While spacious, the new dance studio at Pacific View looks bigger than it actually is because of its wall-length mirror.
The television studio offered demonstrations of its equipment and green screen visual effects.
Revisiting a critical moment in Pacific View’s evolution
In November 2010, over three years before the City of Encinitas was finally able to purchase the 2.8-acre Pacific View property from the Encinitas Union School District, Encinitas resident Sarah Garfield made her case to the City Council against selling the property. Click here for the 4-minute video.
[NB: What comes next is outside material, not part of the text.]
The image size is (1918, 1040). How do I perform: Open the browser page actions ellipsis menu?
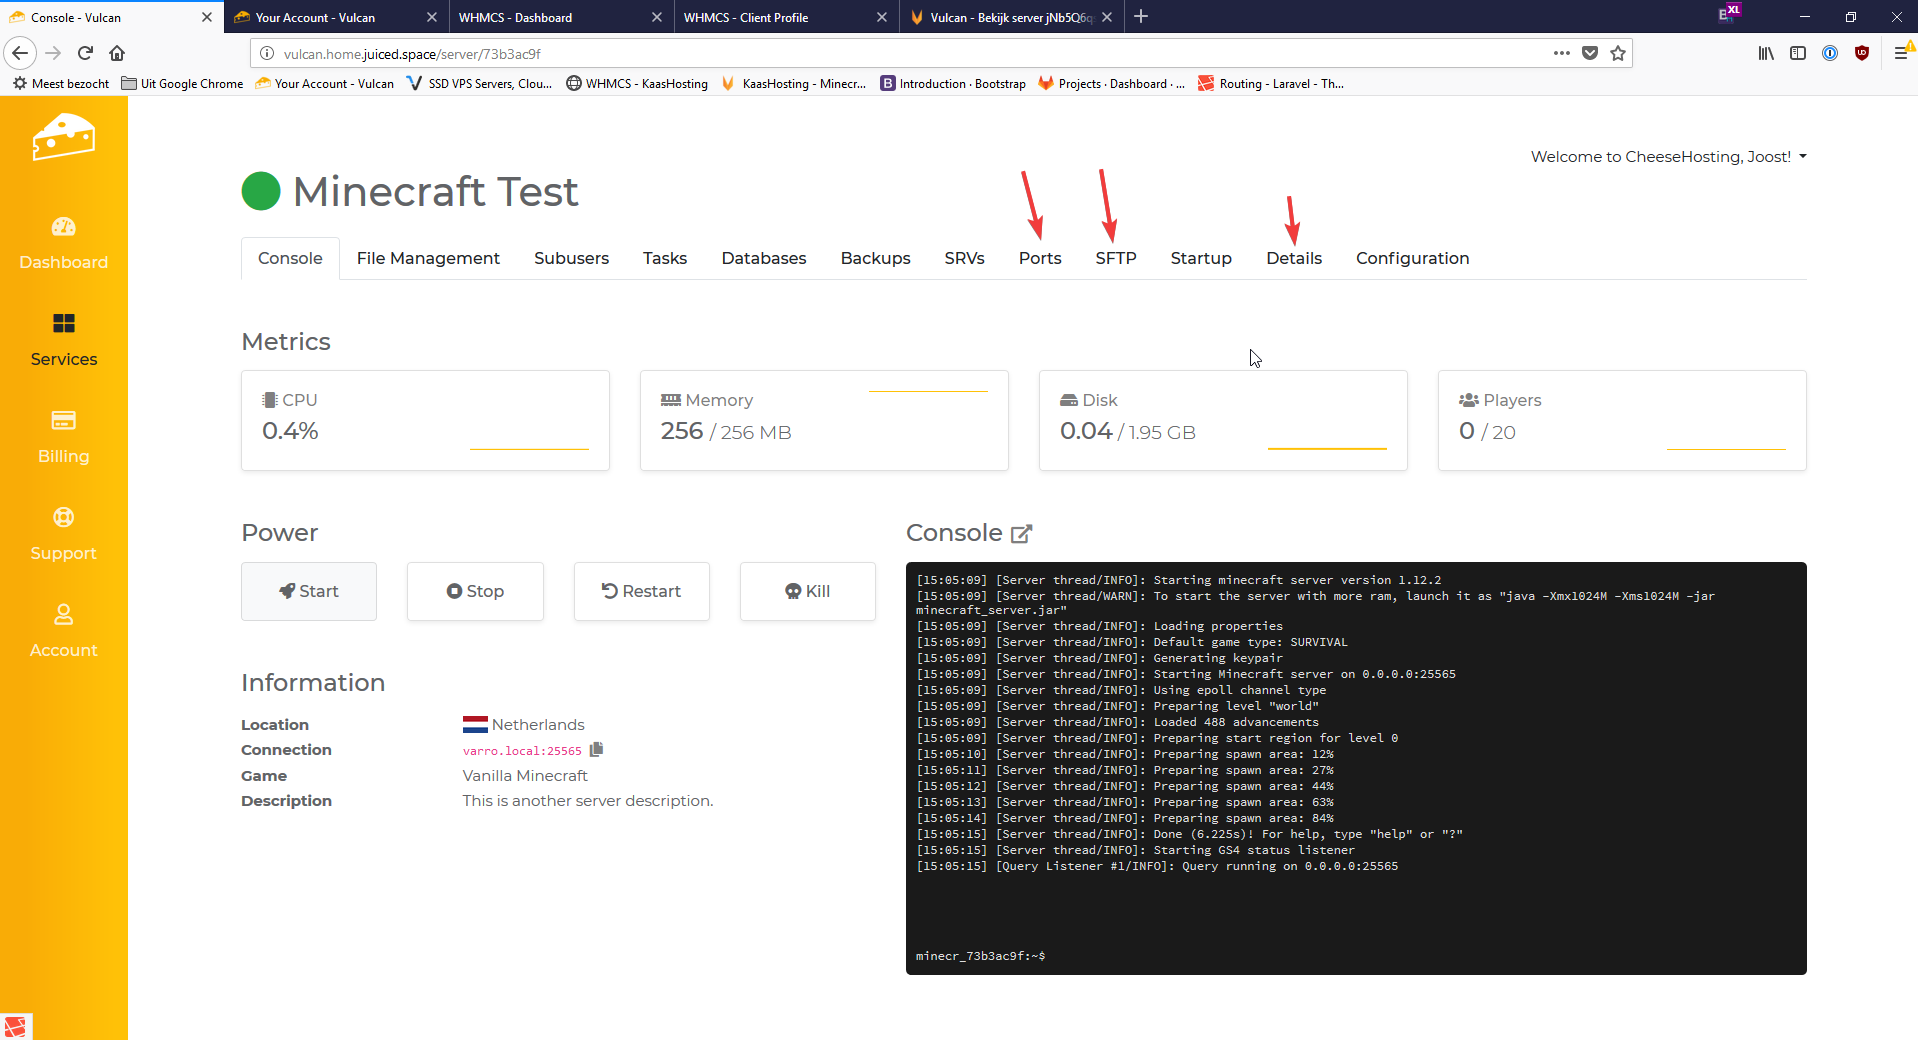[1561, 54]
Garfield logically and eloquently made a stirring case for keeping the promise of Pacific View as she addressed the solemn and generous intentions of our Encinitas founders:
“[They] didn’t give us cash, or land on Quail Gardens Drive. They gave us land on a hill overlooking the Pacific Ocean in Old Encinitas – walking distance to the Public Library, City Hall, the transit center, and numerous parks.”
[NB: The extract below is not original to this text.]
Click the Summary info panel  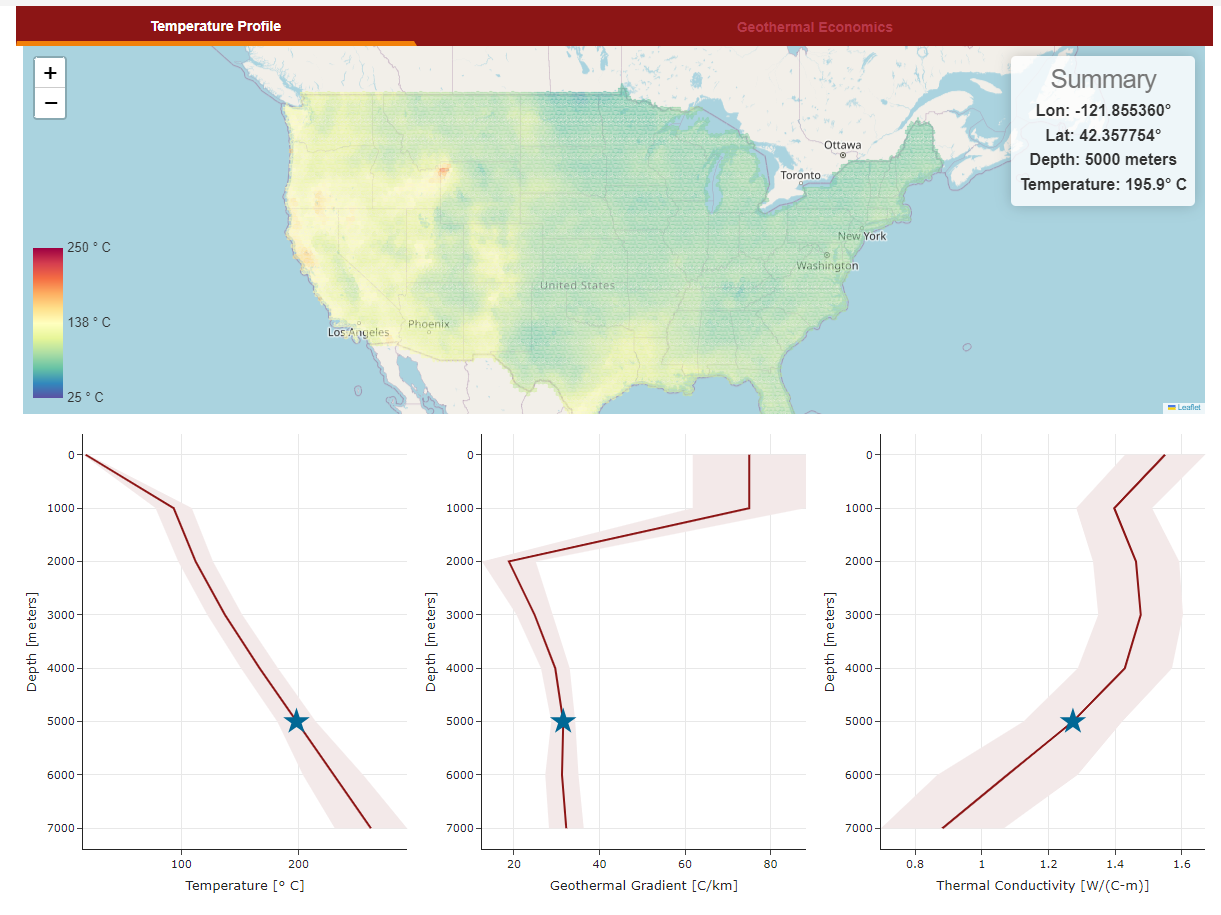click(x=1103, y=131)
“And whether you want it to be an early childhood development center, an elementary school, a technology or science teaching hub, a park, or rent it out for a myriad of uses – the gift is the site itself, not a cash account.”
“This is not private property. It belongs to all of us. And at this moment we, as citizens and elected officials, need to see the significance of this.”
Fittingly, Garfield and her husband were on hand at the ribbon cutting to help celebrate what she stirringly helped to inspire 14 years ago.
Media coverage of the Pacific View Arts Center’s grand opening can be found at these sites:
- San Diego Union-Tribune: Encinitas hosts grand opening for Pacific View Arts Center
- Times of San Diego: After Years-Long Effort, City of Encinitas Opens Public Arts Center at Historic School Site
- ABC 10 News: Pacific View Arts Center to open in Encinitas
- The Coast News: Encinitas celebrates long-awaited Pacific View opening
Over a decade has passed since the City of Encinitas purchased the shuttered school from the Encinitas Union School District in a last-minute bid before the property came up for auction. The purchase was buoyed by immense public demand, and dozens of Encinitas residents worked to make the facility come back to life after its closure in 2003.
Hopes for the revitalization of the mid-century facility had risen and fallen over the years, but the blufftop campus’ fortunes turned when the city decided to fund the project after private efforts didn’t succeed.
The Pacific View Arts Center is now poised to enrich the lives of Encinitas residents for generations to come. Congratulations to the hundreds of North County residents whose vision, passion and energy made this success possible!
SavePacificView.org is a grassroots group of concerned north coastal residents formed in 2014 by longtime Encinitan Scott Chatfield. Alongside hundreds of other locals, they successfully worked to preserve the historical bluffside Pacific View Elementary School site for present and future generations to enjoy – it’s now open to the public as our new Pacific View Arts Center!